While Amazon is still looming over the physical retail world, McGee points out that “Amazon is making investments in physical retail. The two worlds are coming very close together. The economics of running a physical retailer are more attractive to online companies because they can leverage stores as a distribution network. I’m not surprised that they’re moving into the physical space and that physical retailers are moving online.”
However, building a network of stores is more capital-intensive and takes time. Walmart, for example, operates more than 4,000 stores in the U.S., which gives it an advantage since consumers can pick up online orders there, and ship and deliver orders from the stores.

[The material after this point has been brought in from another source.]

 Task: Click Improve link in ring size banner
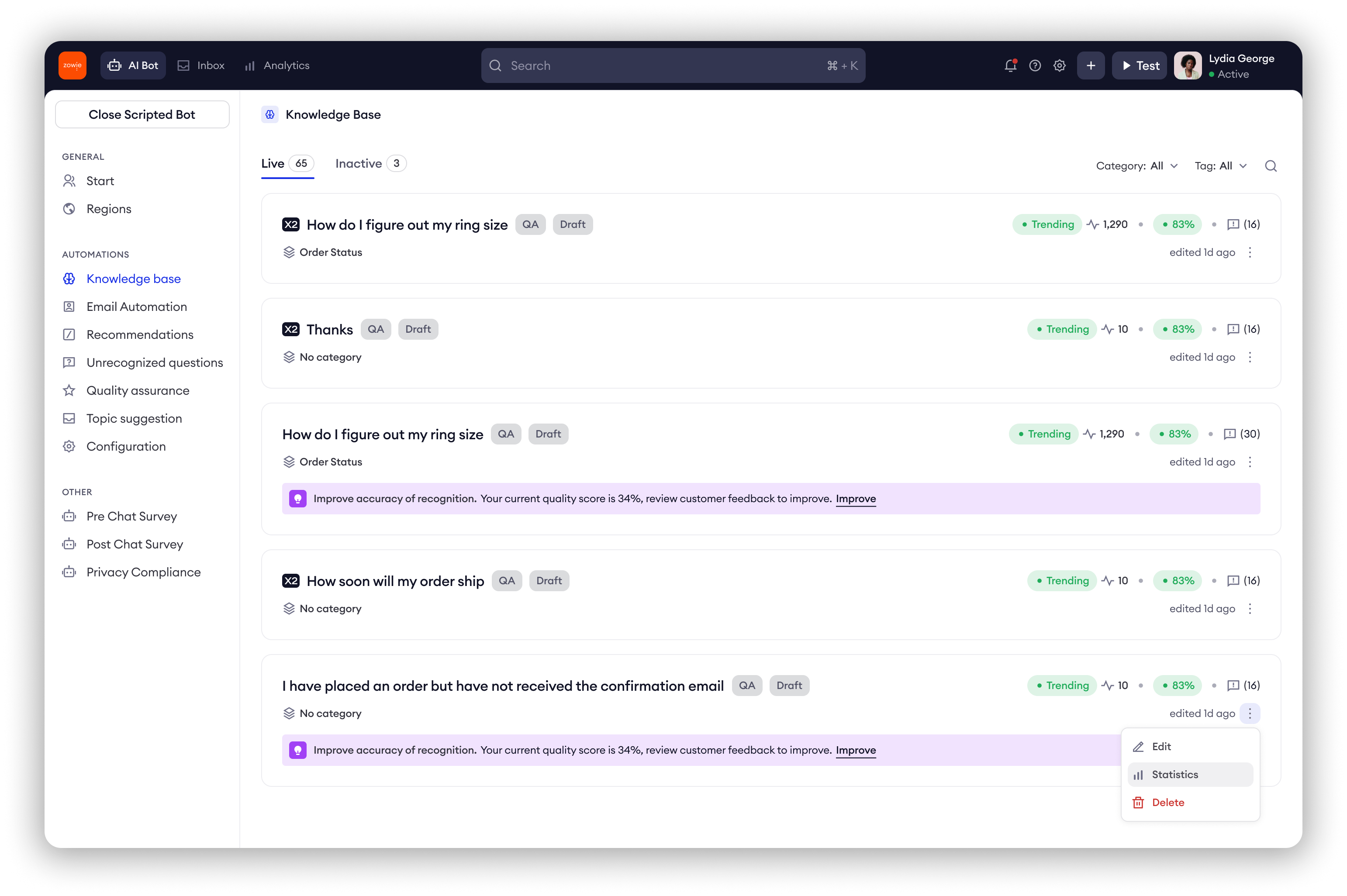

“We’re living in an omnichannel environment,” McGee said. “Consumers expect consistency. The world’s largest physical retailer, Walmart, is investing in technology and trying to create world class properties on the digital channel.” McGee was referring to the retail giant’s partnership with Lord & Taylor, which will soon open a flagship store on walmart.com. The troubled department store recently sold its Fifth Avenue flagship to WeWork and plans to drastically downsize its retail presentation consolidating it to just a few floors. Lord & Taylor needs more traffic, whether it’s directed at stores or online.
“Department stores continue to have a role and will look at how much space they need,” McGee said. “The composition of retail will always change and evolve. They’ll look at their physical footprints and make decisions. Some are investing significantly in their store networks and modernizing stores. They’re in the process of finding the right balance. I don’t think the segment is going away. Its changing and evolving.
“Amazon is like a department store on the Internet,” McGee added. “Amazon, despite its enormous success and disruption to the industry, still accounts for a small percentage of sales in the United States. There’s a history of creation and disruption and constant evolution [in the shopping center industry]. There’s been a lot of it happening in a short period of time. Despite the challenges, a lot of new things are happening.”
Experts’ outlook on the mall’s future, may depend on the filter they’re looking through — glass half-full or half-empty. “The jobs report was positive,” McGee said. “Total employed in retail was up. With food and beverage as a proxy, the total number of jobs has increased by 1 million. Household net worth is [up], and the cost of debt is relatively low.”
“Jobs has been an indicator [of economic health] of late,” Mulvee said. “We have a historically low unemployment rate, but consumers aren’t spending. If wages are rising, why did 60 percent of retailers last year report negative same sales growth, and 45 percent this year.”